In the case of a /home mount for example, or a source code build file system, it is normally only one client that is accessing the dir and if a write fails due to the server going down (an unlikely occurrence, its not much of an issue. I have only had this happen a couple of times in 28 years and then with no significant issues (power outage, disk fail pre-raid etc.).
I know that is not how NFS currently "works", it just seems illogical to me they way it currently does work :)
- The 0.5ms RPC latency seems a bit high (ICMP pings 0.12ms) . Maybe this
is worth investigating in the Linux kernel processing (how ?) ?

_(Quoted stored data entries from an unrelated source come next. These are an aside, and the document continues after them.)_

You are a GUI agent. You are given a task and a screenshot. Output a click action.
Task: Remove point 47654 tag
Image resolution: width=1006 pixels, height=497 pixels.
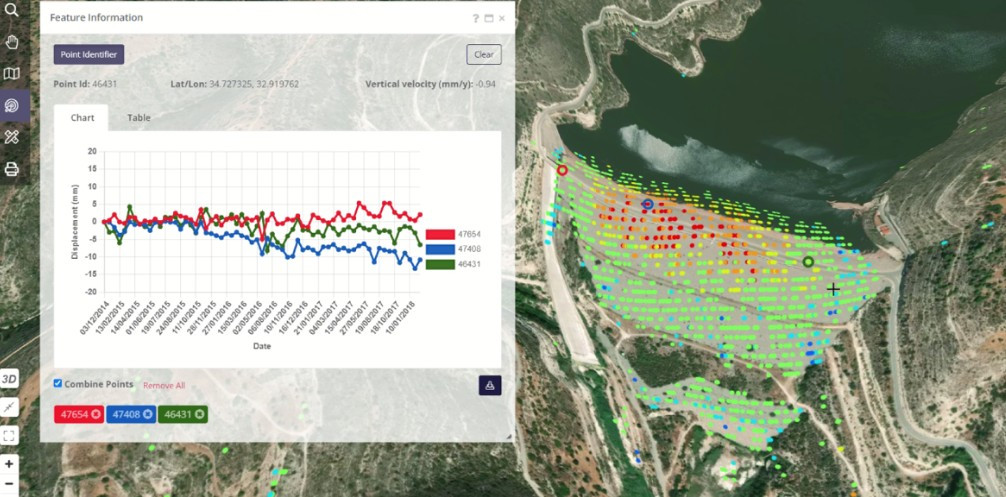click(96, 414)
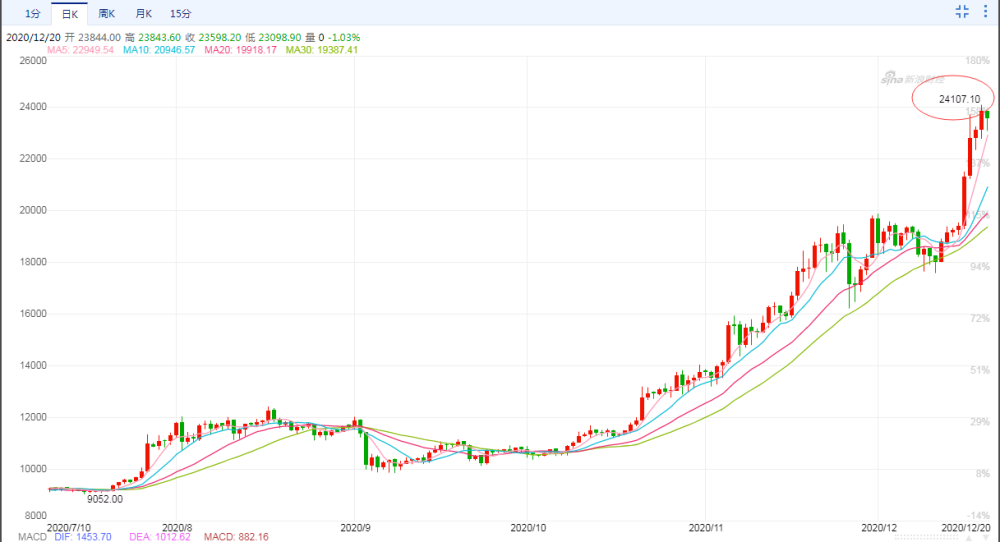Screen dimensions: 1000x542
Task: Click the 9052.00 low price marker
Action: (105, 499)
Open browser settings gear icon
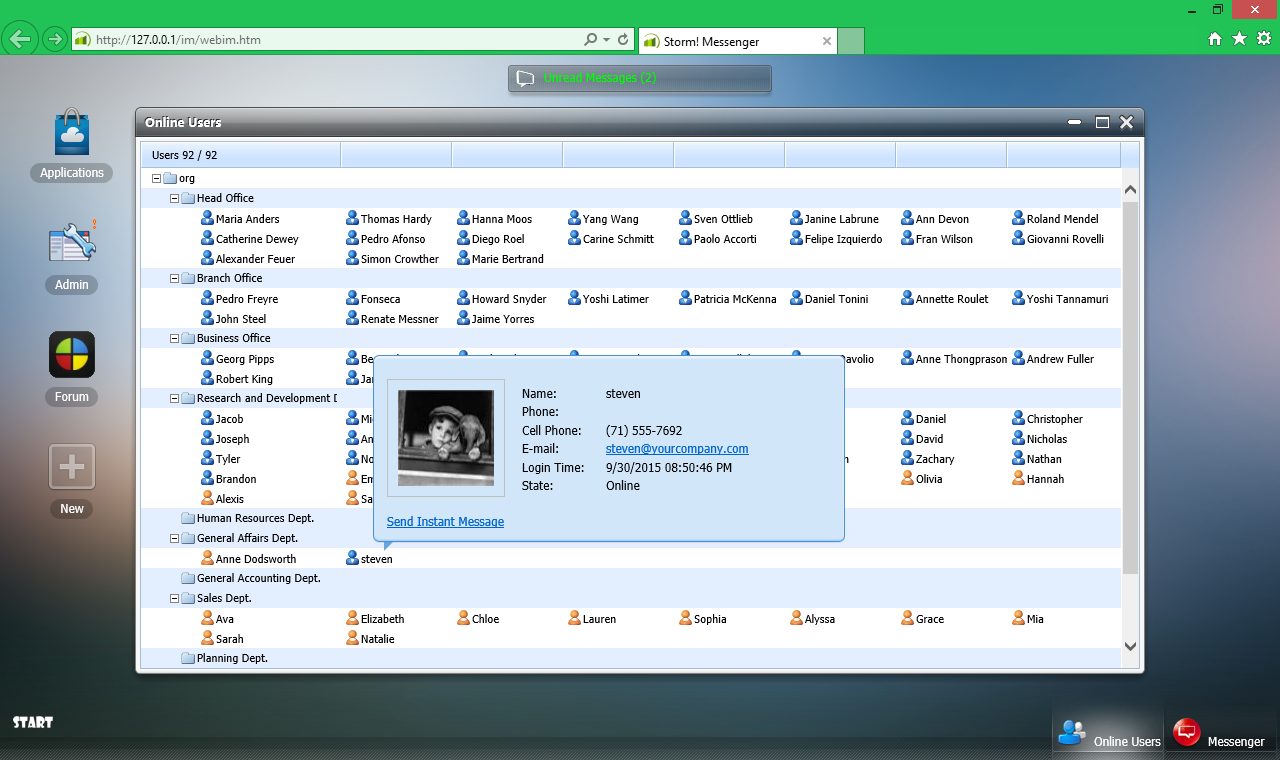The image size is (1280, 760). 1264,39
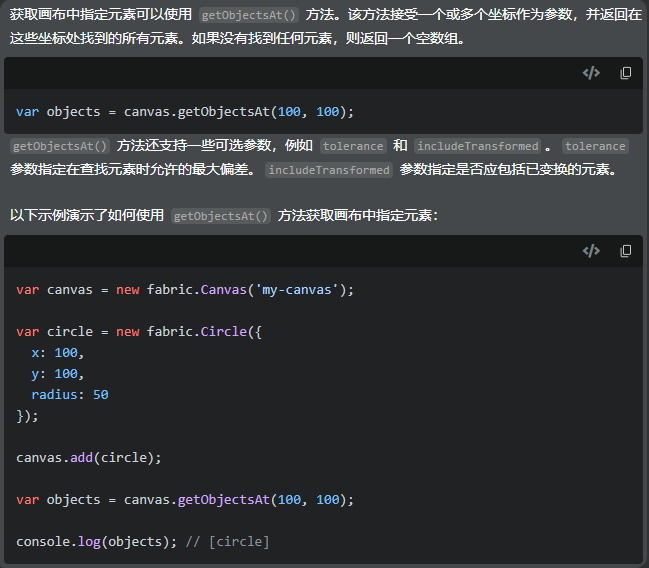Click the code view icon in the second code block
The height and width of the screenshot is (568, 649).
pyautogui.click(x=591, y=251)
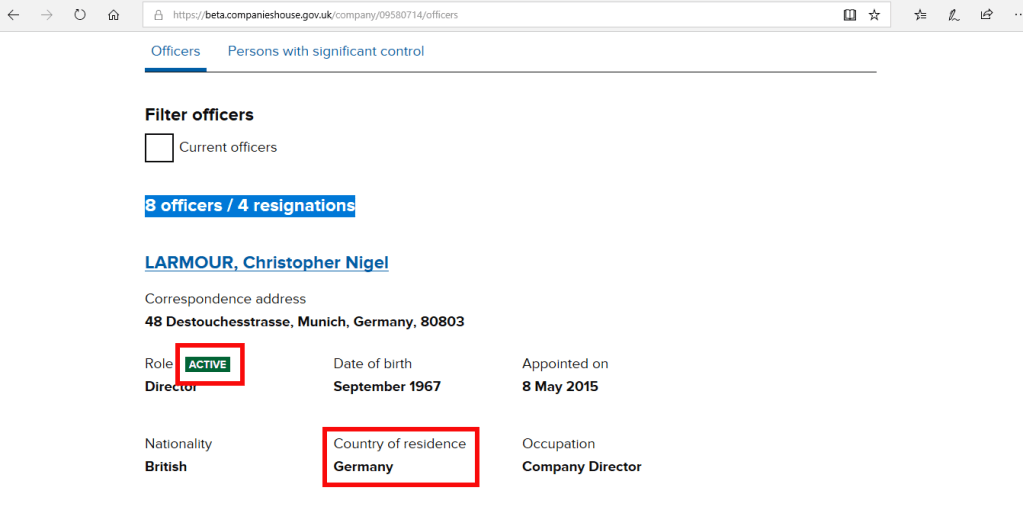Go back to the previous page
This screenshot has width=1023, height=526.
coord(14,15)
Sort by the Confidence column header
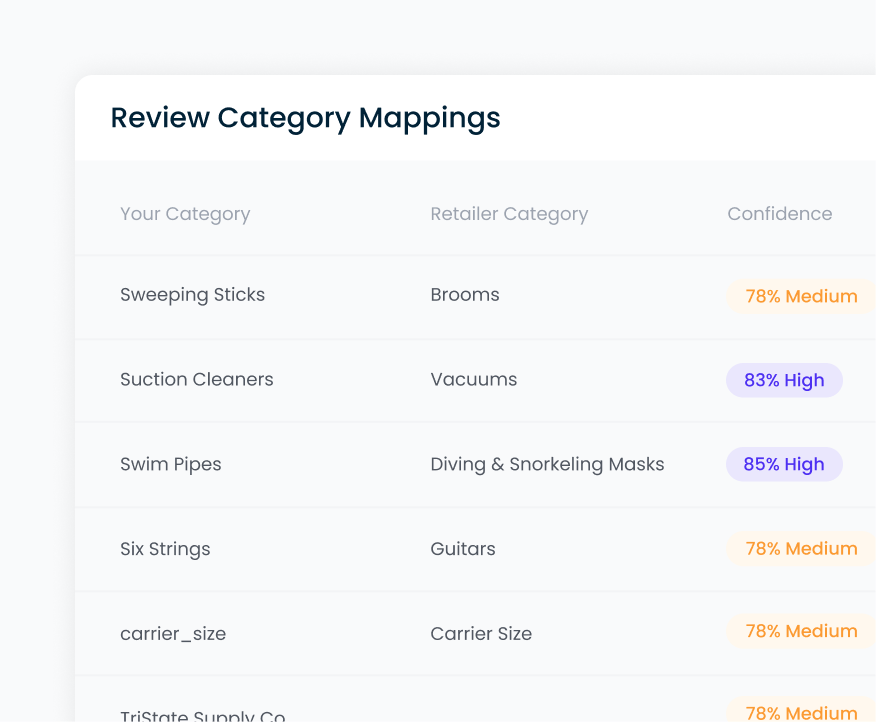The width and height of the screenshot is (876, 722). 779,213
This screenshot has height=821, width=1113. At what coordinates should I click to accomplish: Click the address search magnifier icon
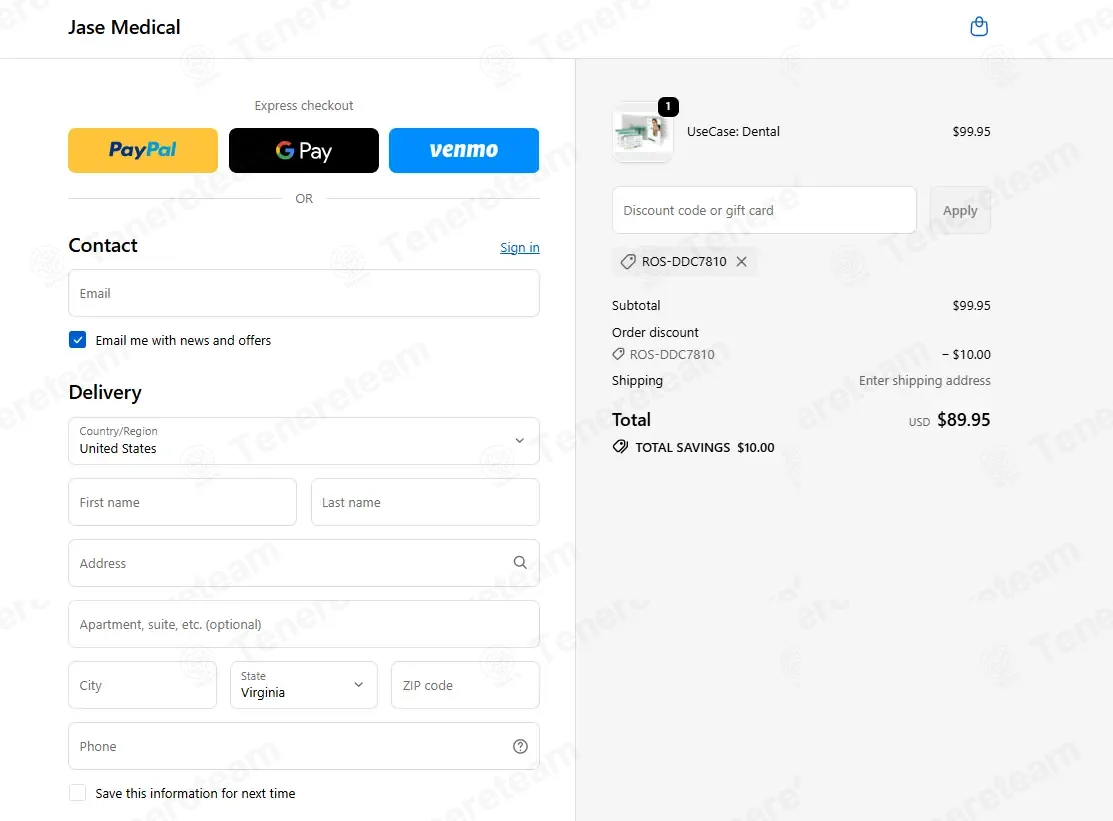[520, 563]
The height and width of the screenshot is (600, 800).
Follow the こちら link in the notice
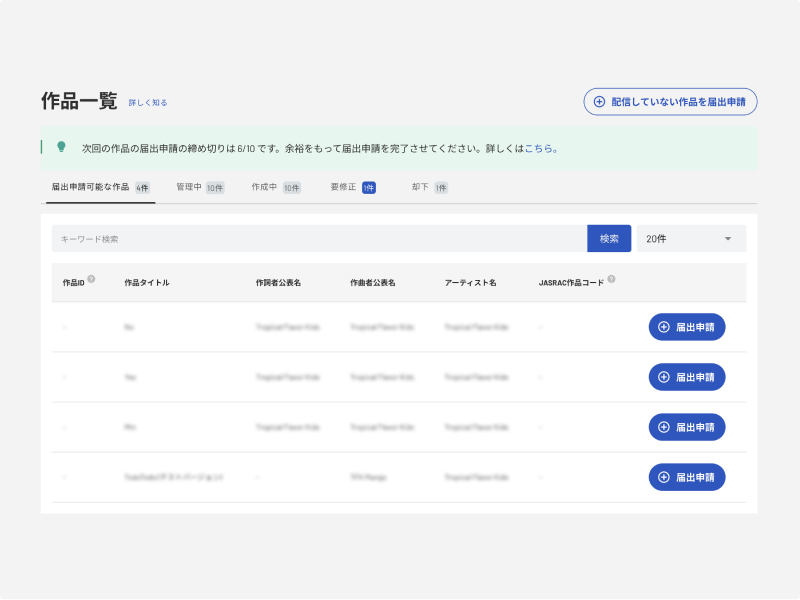click(x=538, y=148)
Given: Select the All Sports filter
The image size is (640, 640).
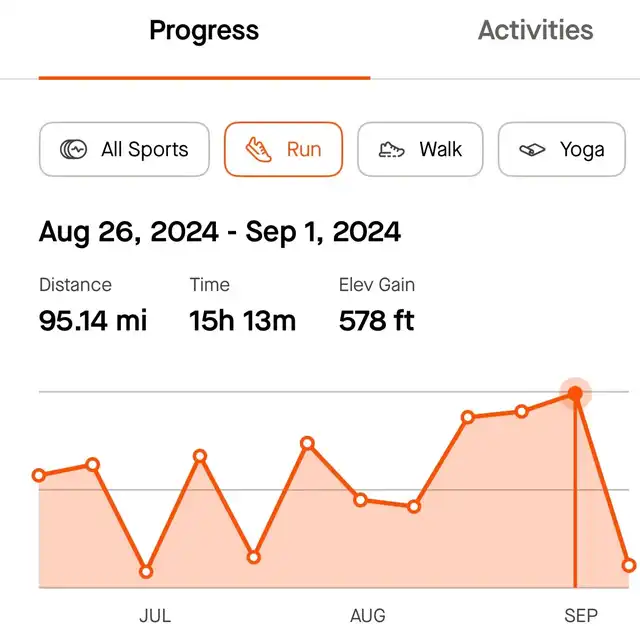Looking at the screenshot, I should coord(124,149).
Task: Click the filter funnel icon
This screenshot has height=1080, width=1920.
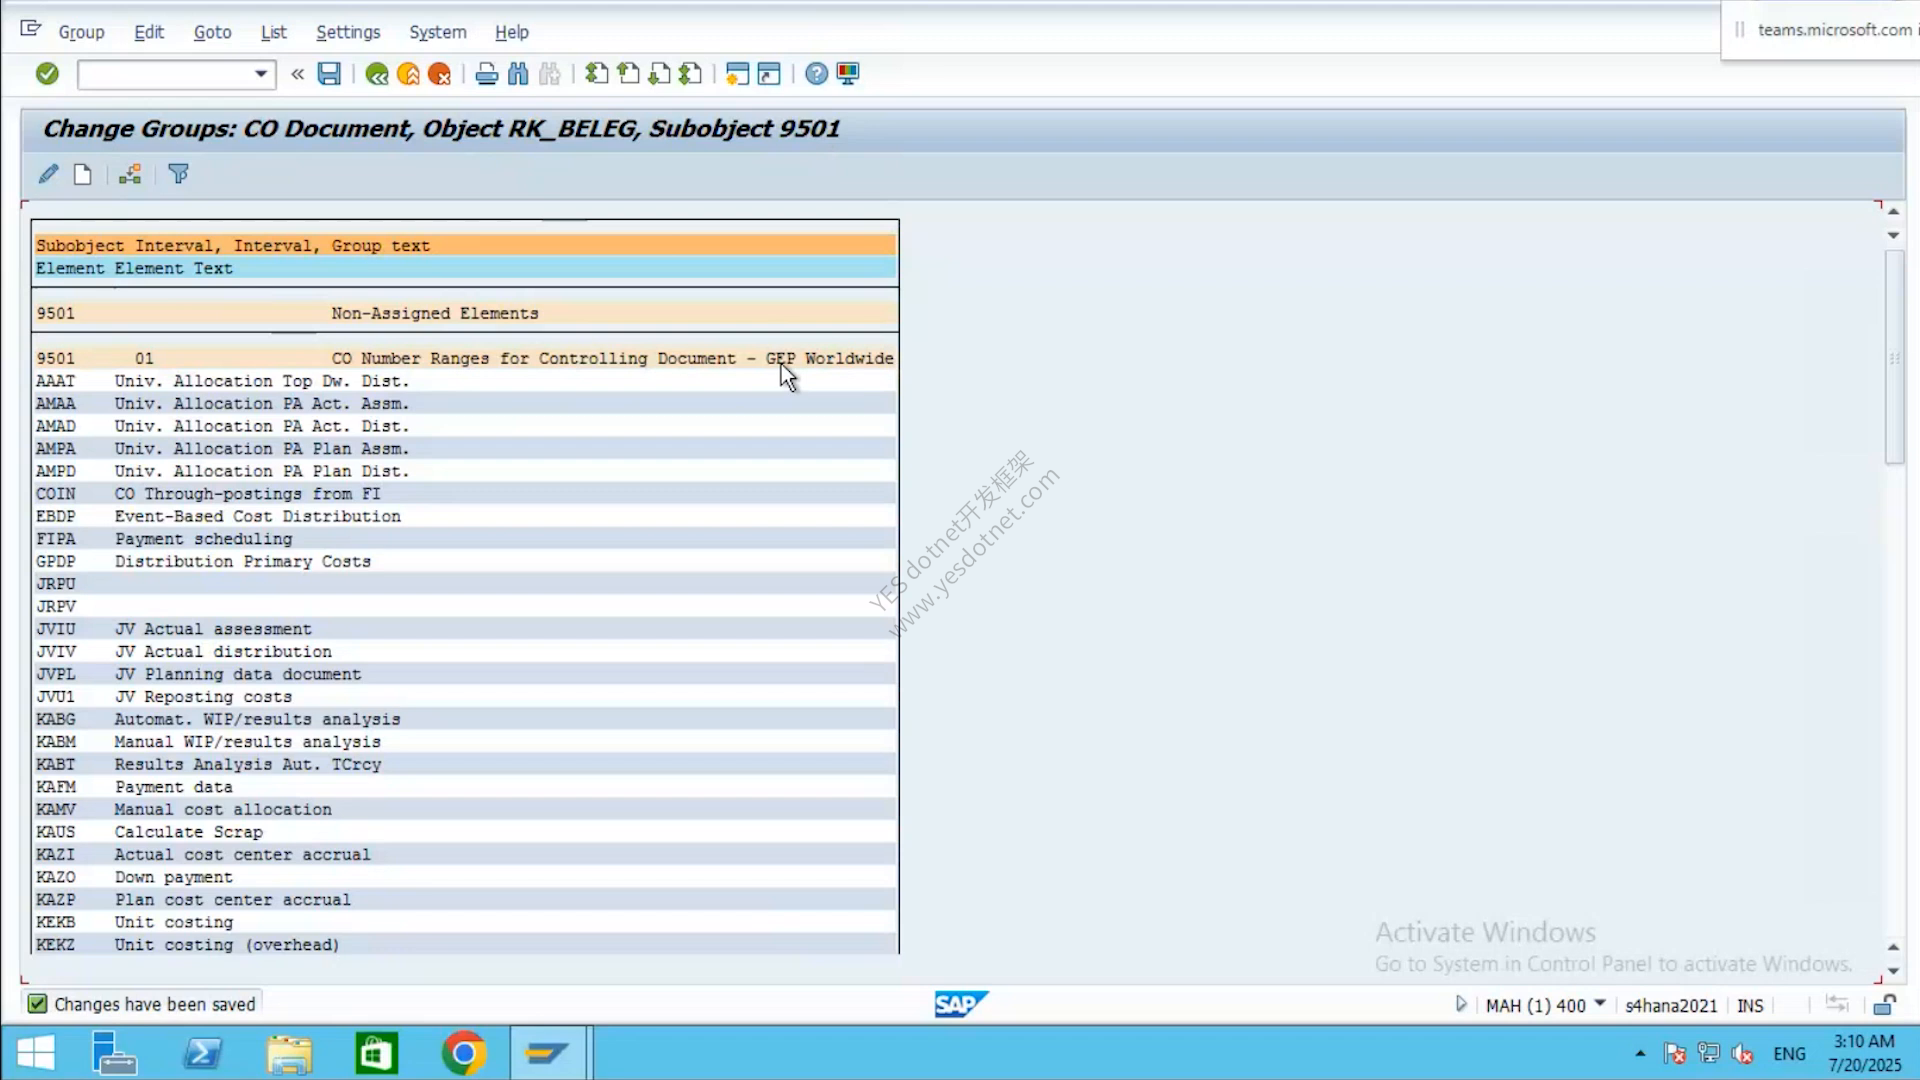Action: pos(178,175)
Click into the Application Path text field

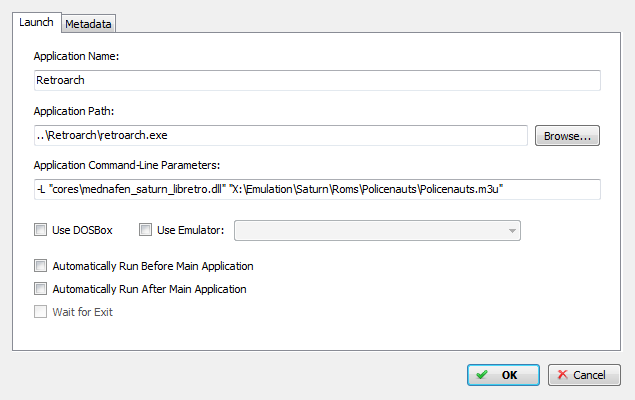281,135
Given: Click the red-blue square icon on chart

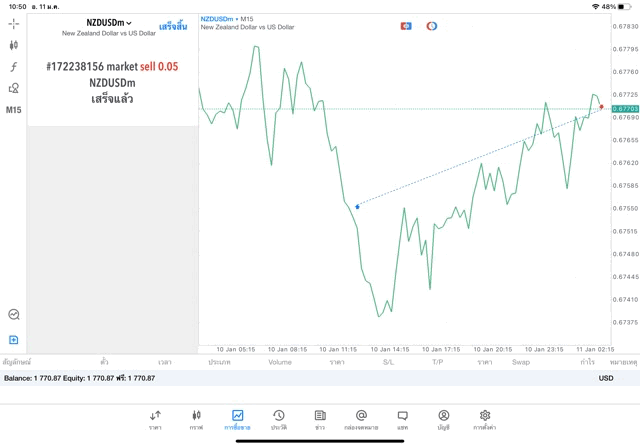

Yes, that'd be interesting to investigate. With some kernel tracing I think it should be possible to get high-resolution timings for the processing of a single RPC call, which would make a good start.
It'd probably also interesting to start with the simplest possible RPC and then work our way up and see when the RTT increases the most--e.g does an RPC ping (an RPC with procedure 0, empty argument and reply) already have a round-trip time closer to .5ms or .12ms?
Any pointers to trying this ? I have a small amount of time as work is quiet at the moment.
- The 20ms RPC latency I see in sync mode needs a look at on my system
although async mode is fine for my usage. Maybe this ends up as 2 x 10ms drive seeks on ext4 and is thus expected.
Yes, this is why dedicated file servers have hardware designed to lower that latency.
As long as you're exporting with "async" and don't care about data safety across crashes or power outages, I guess you could go all the way and mount your ext4 export with "nobarrier", I *think* that will let the system acknowledge writes as soon as they reach the disk's write cache. I don't recommend that.
Just for fun I dug around a little for cheap options to get safe low-latency storage:
For Intel you can cross-reference this list:
https://ark.intel.com/Search/FeatureFilter?productType=solidstatedrives&...
of SSD's with "enhanced power loss data protection" (EPLDP) with shopping sites and I find e.g. this for US $121:
https://www.newegg.com/Product/Product.aspx?Item=9SIABVR66R5680
See the "device=" option in the ext4 man pages--you can use that to give your existing ext4 filesystem an external journal on that device. I think you want "data=journal" as well, then writes should normally be acknowledged once they hit that SSD's write cache, which should be quite quick.
I was also curious whether there were PCI SSDs, but the cheapest Intel SSD with EPLDP is the P4800X, at US $1600.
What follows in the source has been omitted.